Chinese Markets Slammed Shut After Stocks Tumble
Asian markets tumbled on the first day of trading in 2016, with declines so steep in China that authorities halted all mainland trading before the end of the day. Photo: EPA
Investors may push for redemptions after Monday’s losses, said François Perrin, a portfolio manager at East Capital, a Stokholm-based asset manager which manages €2.1 billion ($2.3 billion). Losses could deepen still further on Tuesday, he added.
“The circuit breaker system actually creates a downward spiral” as more investors get nervous about trying to get out before others, said Hao Hong, managing director at Bank of Communications Co. “Having this so-called system in place is actually making the selling worse.”
The first trading halt on China’s mainland stock exchanges came shortly before 1:15 p.m., when the CSI 300 000300, -7.02% , a benchmark of the largest 300 stocks listed in Shanghai and Shenzhen, fell 5%, triggering a 15-minute halt under the new rules. A further slide to 7% triggered a second halt under the new system, this time for the remainder of the day.
When authorities announced the new circuit breaker in December, they said it to help the market “cool off in order to prevent the spread of panic sentiment, which may exacerbate volatility.”
Monday marked a fresh round of volatility for Chinese markets, which have rebounded by more than 20% from their lows of the summer, when heavy selling triggered volatility around the globe. Over 1,200 stocks on the Shanghai and Shenzhen market fell by the 10% daily downward limit, according to Wind Information.
A big difference this time around is lower leverage, or the use of borrowed money to buy stocks. In the summer months, local investors borrowed money from Chinese brokerages, which drove shares sharply up through June — and down in the weeks thereafter, as investors sold stakes to repay their brokers. Since then, official margin loans in China’s mainland market have fallen to less than 1.9 trillion yuan ($292.6 billion) from a peak of 2.3 trillion yuan in June. Authorities have also clamped down aggressively on loans from China’s unofficial shadow banks.
Losses started to build across the region after a private reading of factory-floor conditions showed activity contracted for the 10th-straight month in December, the latest signal that China’s economy is stalling.
The Caixin China manufacturing purchasing managers index fell to 48.2 in December from 48.6 the previous month. A figure under 50 indicates contraction.
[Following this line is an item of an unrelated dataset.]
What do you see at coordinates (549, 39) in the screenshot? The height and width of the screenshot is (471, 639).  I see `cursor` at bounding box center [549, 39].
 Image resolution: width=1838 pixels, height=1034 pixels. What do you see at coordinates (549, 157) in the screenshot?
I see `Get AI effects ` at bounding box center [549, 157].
Worries about selling pressure from large Chinese shareholders are building ahead of Friday, when a six-month selling ban put in place by authorities in the summer expires. The ban, which came into effect on July 8, was part of a series of measures to arrest a downward spiral in shares at the time.
The magnitude of the yuan’s move Monday caught investors off-guard. China’s central bank guided the currency weaker, setting the daily fix for the onshore yuan at 6.5032 on Monday, its weakest level since 2011, compared with 6.4936 on Dec. 31. The currency can trade 2% above or below the fix.
“Psychologically [today] was a big move — going through 6.50,” said Mitul Kotecha, head of rates and foreign-exchange strategy at Barclays in Singapore. “There’s been a lot of surprise in the market that China hasn’t slowed this decline [in the yuan] or come in more aggressively.”
The offshore and onshore yuan traded at their weakest levels since April 2011, with the onshore yuan as weak as 6.5318 to one U.S. dollar in late trade Monday. The offshore yuan was down as much as 0.97% against the U.S. dollar. Traders cited hedge funds aggressively buying U.S. dollars, pushing the yuan weaker.
Meanwhile, the yuan’s trading hours are set to be extended Monday, and investors say there could now be further losses.
Benchmark yields, which move inversely to prices, on five-year and 10-year Chinese government bonds rose after hitting multiyear lows in 2015.
Currencies in Asia slid across the board against the U.S. dollar, with South Korea’s won down 1.18%, the Malaysian ringgit down 1.2% and the Taiwanese dollar down 0.9%, as fears that the Chinese yuan’s accelerating slide would drag down these economies.